For instance, here is the location object for a vulnerability affecting version 2.50.3-2+deb9u1 of Debian package glib2.0:

{
    "dependency": {
        "package": {
            "name": "glib2.0"
        },
    },
    "version": "2.50.3-2+deb9u1",
    "operating_system": "debian:9",
    "image": "registry.gitlab.com/example/app:latest"
}

The affected package is found when scanning the Docker image registry.gitlab.com/example/app:latest. The Docker image is based on debian:9 (Debian Stretch).

The location fingerprint of a Container Scanning vulnerability combines the operating_system and the package name, so these attributes are mandatory. The image is also mandatory. All other attributes are optional.

SAST

The location of a SAST vulnerability must have a file and a start_line field, giving the path of the affected file, and the affected line number, respectively. It may also have an end_line, a class, and a method.

For instance, here is the location object for a security flaw found at line 41 of src/main/java/com/gitlab/example/App.java, in the the generateSecretToken method of the com.gitlab.security_products.tests.App Java class:

{
    "file": "src/main/java/com/gitlab/example/App.java",
    "start_line": 41,
    "end_line": 41,
    "class": "com.gitlab.security_products.tests.App",
    "method": "generateSecretToken1"
}

The location fingerprint of a SAST vulnerability combines file, start_line, and end_line, so these attributes are mandatory.

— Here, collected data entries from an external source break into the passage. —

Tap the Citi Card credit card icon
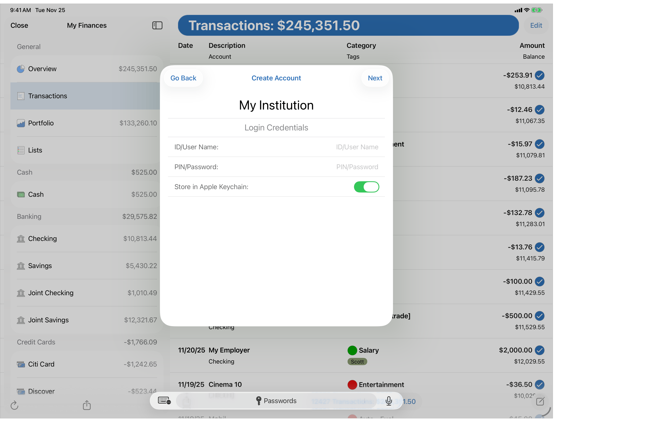Screen dimensions: 663x422 [x=21, y=364]
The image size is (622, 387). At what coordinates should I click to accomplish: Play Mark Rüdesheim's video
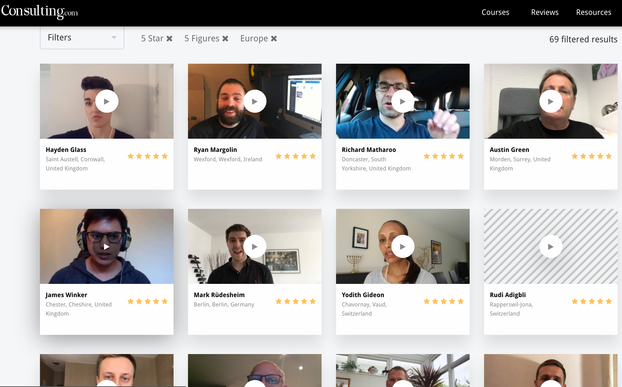[x=254, y=247]
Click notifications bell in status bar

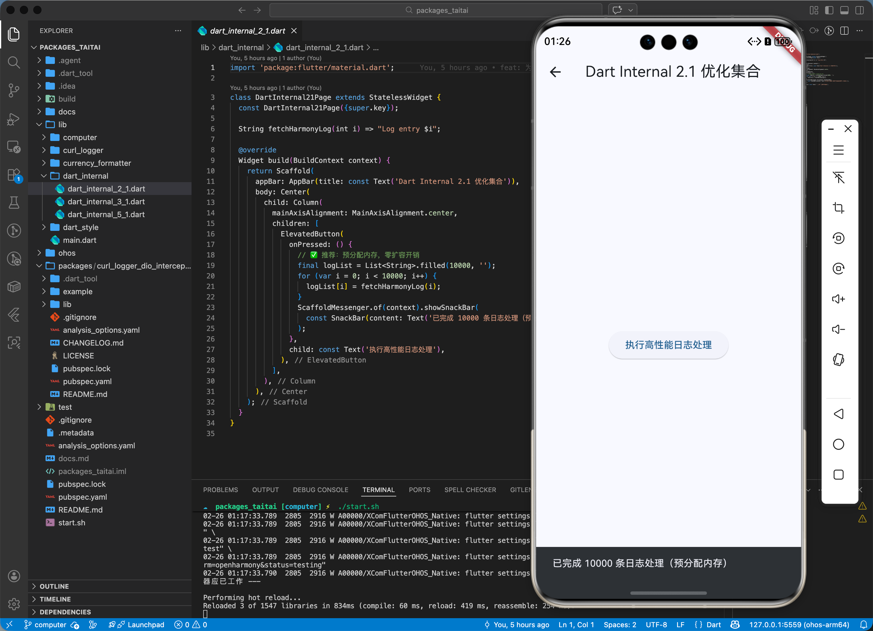[x=863, y=624]
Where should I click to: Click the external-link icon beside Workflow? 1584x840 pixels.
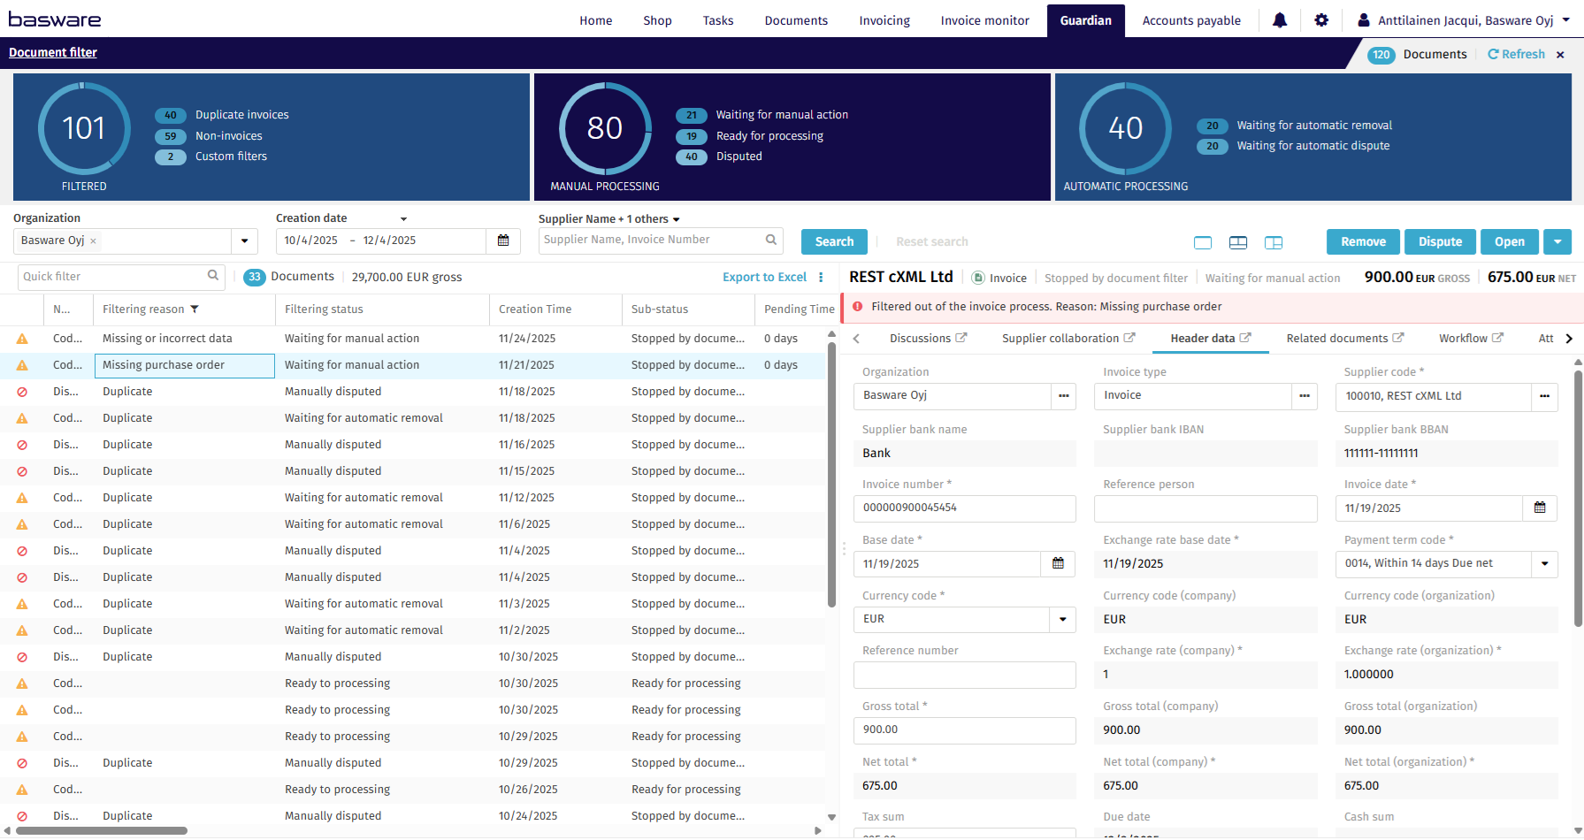coord(1498,338)
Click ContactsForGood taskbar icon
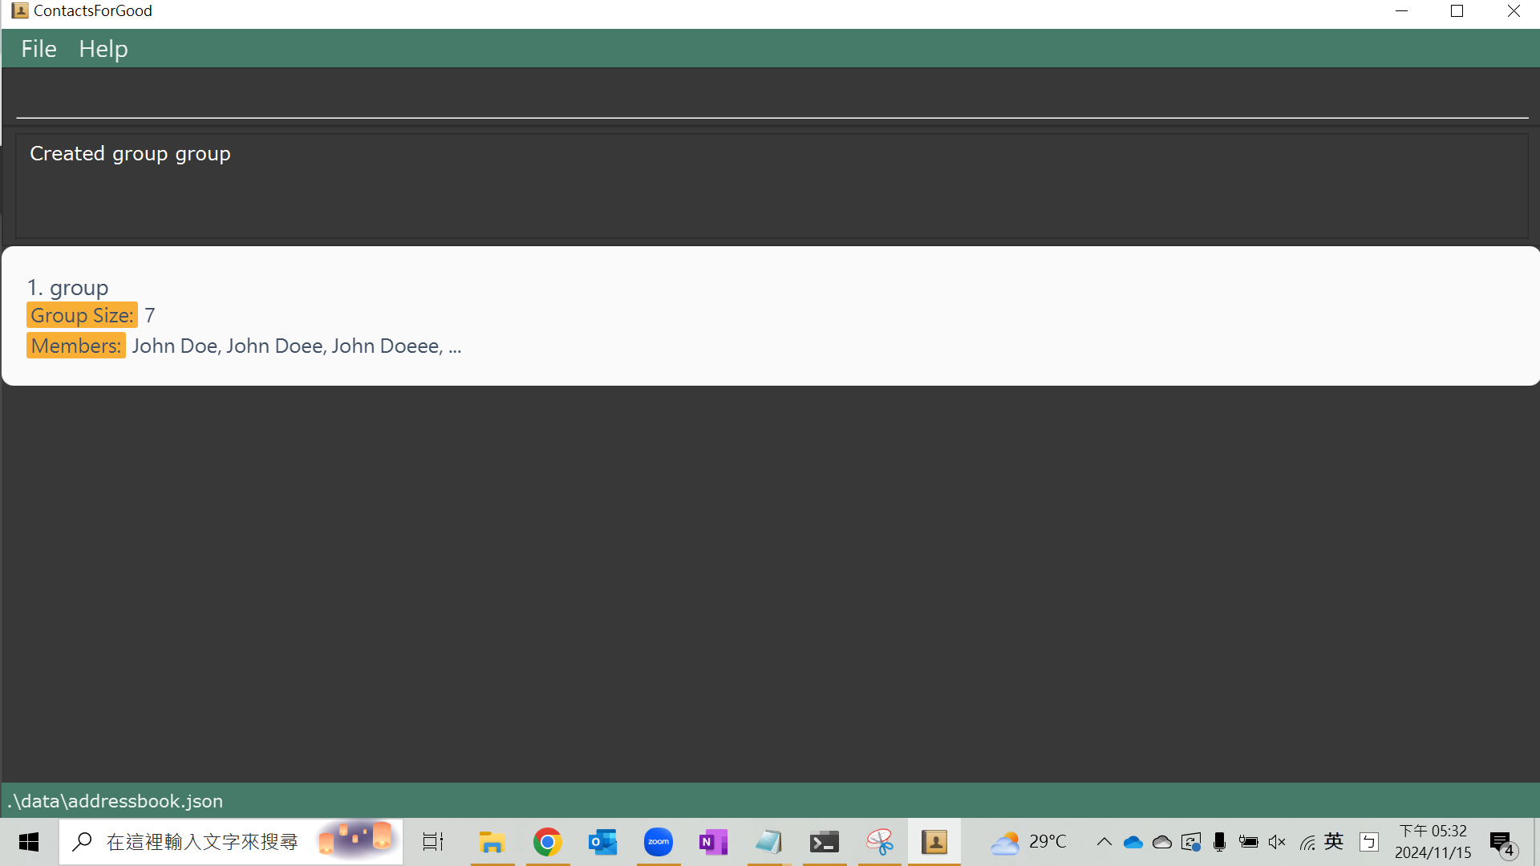Screen dimensions: 1540x866 pyautogui.click(x=934, y=842)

All other attributes are optional.

Tracking, merging vulnerabilities

Users may give feedback on a vulnerability:

  • they may dismiss a vulnerability if it does not apply to their projects
  • or they may create an issue for a vulnerability, if there is a possible threat

GitLab tracks vulnerabilities so that user feedback is not lost when new Git commits are pushed to the repository. Vulnerabilities are tracked using a combination of three attributes:

Right now, GitLab cannot track a vulnerability if its location changes as new Git commits are pushed, and this results in user feedback being lost. For instance, user feedback on a SAST vulnerability is lost if the affected file is renamed or the affected line moves down. This is addressed in issue #7586.

In some cases, the multiple scans executed in the same CI pipeline result in duplicates that are automatically merged using the vulnerability location and identifiers. Two vulnerabilities are considered to be the same if they share the same location fingerprint and at least one identifier. Two identifiers are the same if they share the same type and id. CWE and WASC identifiers are not considered because they describe categories of vulnerability flaws, but not specific security flaws.

Severity and confidence

The severity field describes how much the vulnerability impacts the software, whereas the confidence field describes how reliable the assessment of the vulnerability is. The severity is used to sort the vulnerabilities in the security dashboard.

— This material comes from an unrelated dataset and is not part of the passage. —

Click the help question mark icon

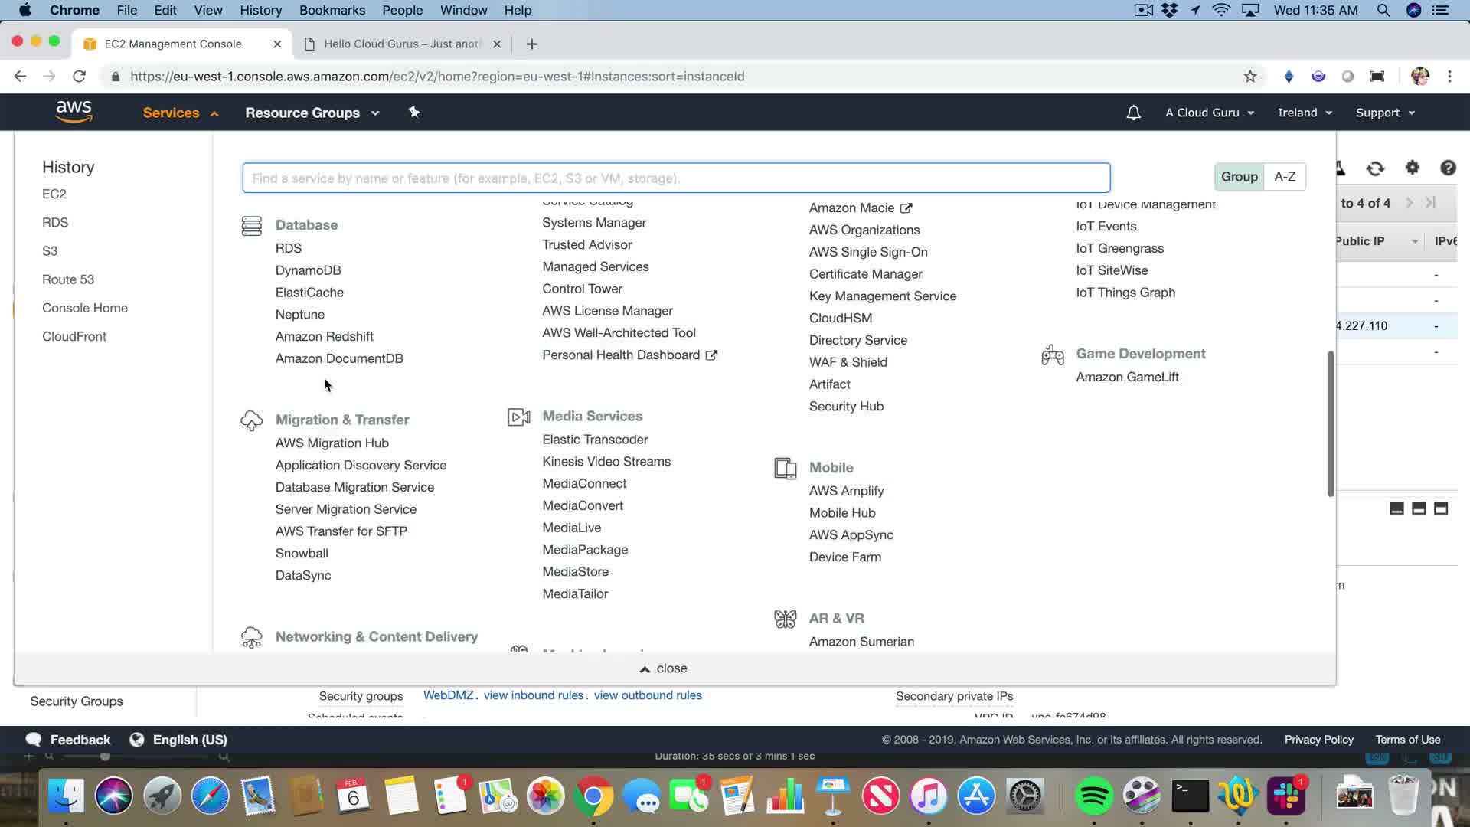click(1447, 168)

The severity ranges from Info to Critical, but it can also be Unknown. Valid values are: Unknown, Info, Low, Medium, High, or Critical

The confidence ranges from Low to Confirmed, but it can also be Unknown, Experimental or even Ignore if the vulnerability is to be ignored. Valid values are: Ignore, Unknown, Experimental, Low, Medium, High, or Confirmed

Remediations

The remediations field of the report is an array of remediation objects. Each remediation describes a patch that can be applied to automatically fix a set of vulnerabilities.

Currently, remediations rely on a deprecated field named cve to reference vulnerabilities, so it is recommended not to use them until a new format has been defined. See issue #36777.